Exercice proposé a: Dans le texte sur la Conscience et la matière, recopiez le passage qui s'ouvre sur les mots contenant « Les érudits retrouveront » et s'achève sur « l’élite pseudo-intellectuelle française. », en remplaçant « grand homme » par « grand penseur ».

Texte source:
────────
Thalès de Milet (VIème siècle Av. J.-C), philosophe grec, était le premier (connu) à penser et à enseigner que la Conscience se situait au niveau de chacune des milliards de "portions autonomes" (atomes ?) qui composent la matière, notre corps, celui des animaux et des êtres et objets formant l’univers. 

La matière serait aussi animée par cette Conscience, divisée en "êtres puissants", de manière à ce qu’elle soit maintenue tout le temps en mouvement. Et la Conscience serait à la fois une sorte d’énergie capable d’alimenter la transformation perpétuelle de la matière et une intelligence "divine" autonome chargée de la gestion de la matière. Lucrèce, le poète philosophe romain (1er siècle Av. J-C) reprendra cette même description de la matière dans son poème de  six tomes consacré à l'épicurisme.

Cette théorie sera complétée par un autre philosophe grec,  Héraclite d’Éphèse (VIe siècle av. J.-C), auteur du principe selon lequel "Tout ce qui nous entoure est dans un état de devenir, car en perpétuel développement…" et que " Rien n' EST, car toute chose est vouée à une éternelle croissance".

Les érudits retrouveront là une grande similitude avec la philosophie Bergsonienne, sur laquelle je vais revenir un peu plus tard dans cet exposé, afin de rendre hommage à ce grand homme largement ignoré par l’élite pseudo-intellectuelle française.

Après Héraclite d’Éphèse le système de pensée métaphysique grec tomba malheureusement dans la facilité du surnaturel influencé par les croyances religieuses mono déiste du pharaon Égyptien Akhenaton.
────────
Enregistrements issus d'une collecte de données
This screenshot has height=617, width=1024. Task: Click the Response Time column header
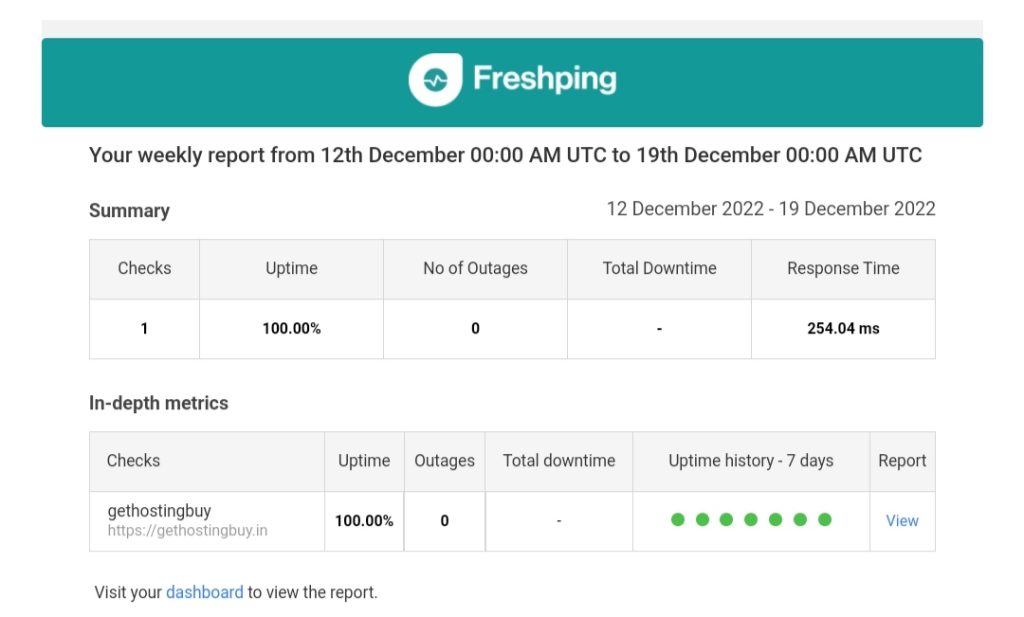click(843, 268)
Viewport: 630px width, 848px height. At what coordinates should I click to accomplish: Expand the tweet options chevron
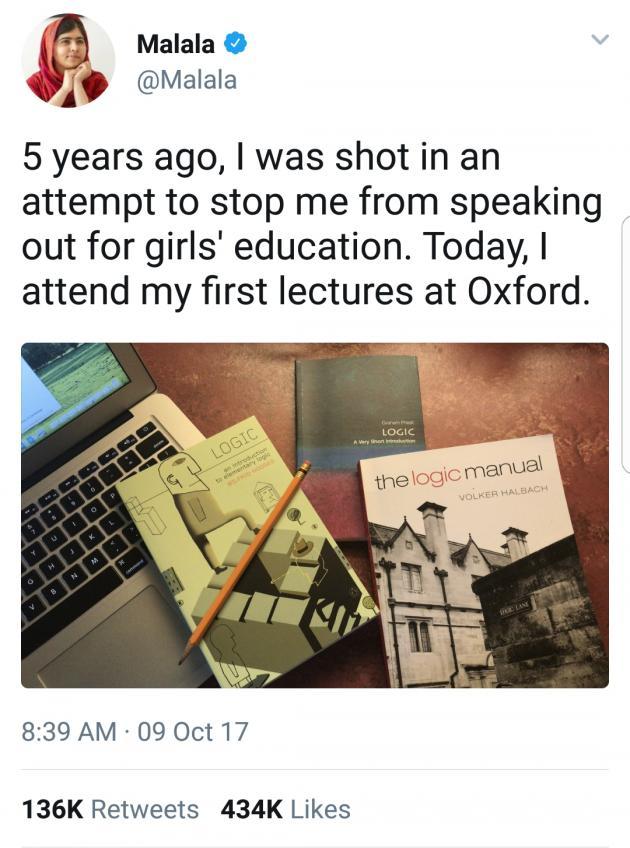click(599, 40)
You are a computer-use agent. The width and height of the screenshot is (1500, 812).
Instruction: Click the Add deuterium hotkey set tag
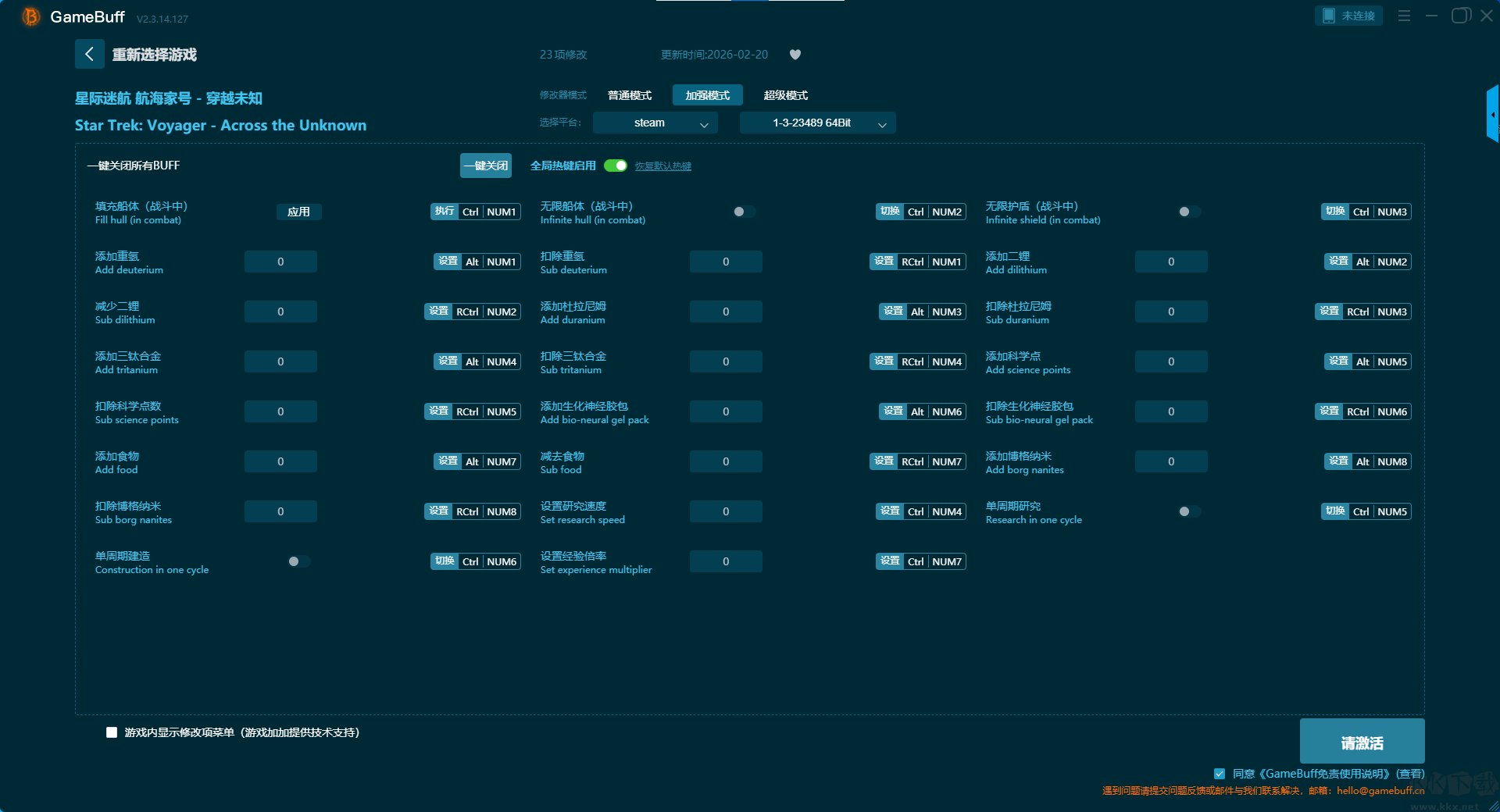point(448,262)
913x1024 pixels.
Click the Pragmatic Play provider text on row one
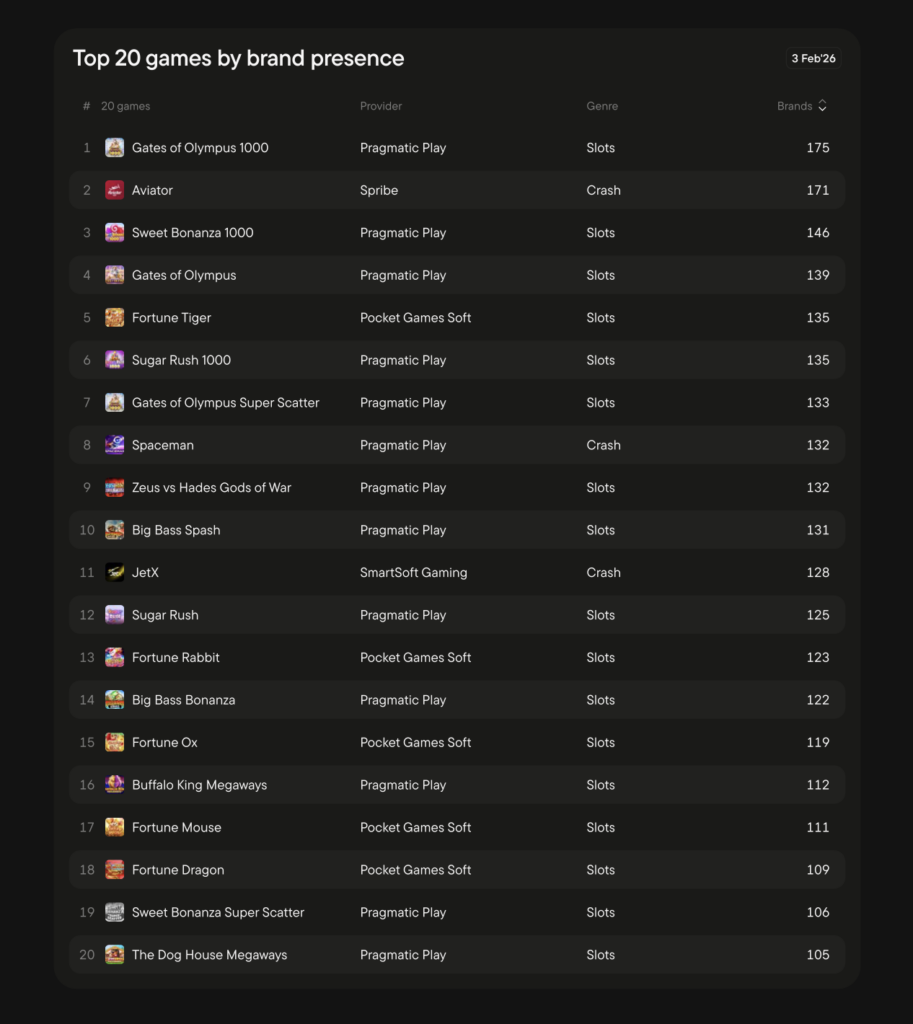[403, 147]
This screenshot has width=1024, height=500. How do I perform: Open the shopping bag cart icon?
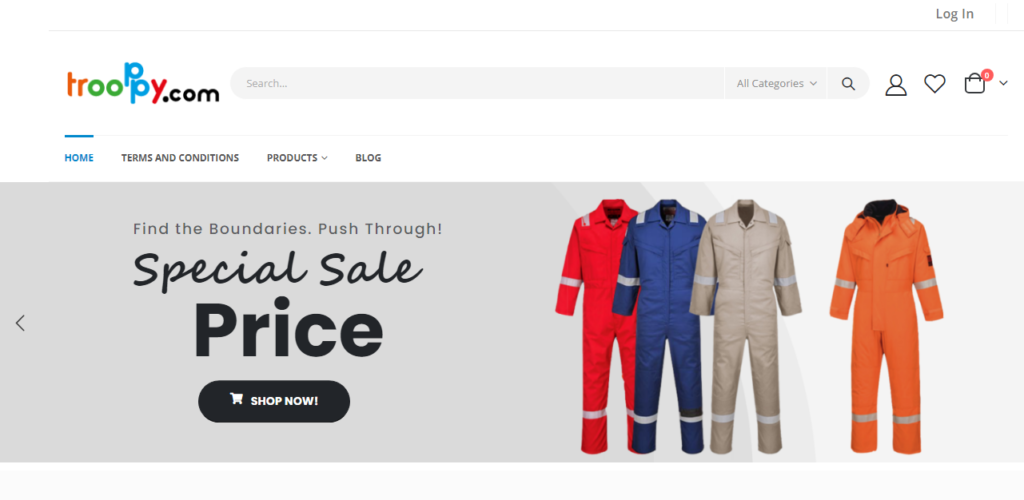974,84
────────
Exercice proposé b: Recopiez toutes les lignes des enregistrements, consignes comprises, en décalant de -8 chaque coordonnée donnée dans les réponses. Laissez les images de côté.

Réponse rédigée a:
Les érudits retrouveront là une grande similitude avec la philosophie Bergsonienne, sur laquelle je vais revenir un peu plus tard dans cet exposé, afin de rendre hommage à ce grand penseur largement ignoré par l’élite pseudo-intellectuelle française.

Réponse rédigée b:
This screenshot has height=617, width=1024. Task: Click the Response Time column header
click(835, 260)
Viewport: 630px width, 848px height. At what coordinates should I click to accomplish: Expand the tweet options chevron
click(591, 32)
You are a computer-use agent. The width and height of the screenshot is (1500, 812).
Instruction: Click the Add deuterium hotkey set tag
point(440,254)
913x1024 pixels.
Click the Pragmatic Play provider text on row one
[395, 139]
This screenshot has width=1024, height=500. How do I perform: Open the shopping bag cart icon?
966,76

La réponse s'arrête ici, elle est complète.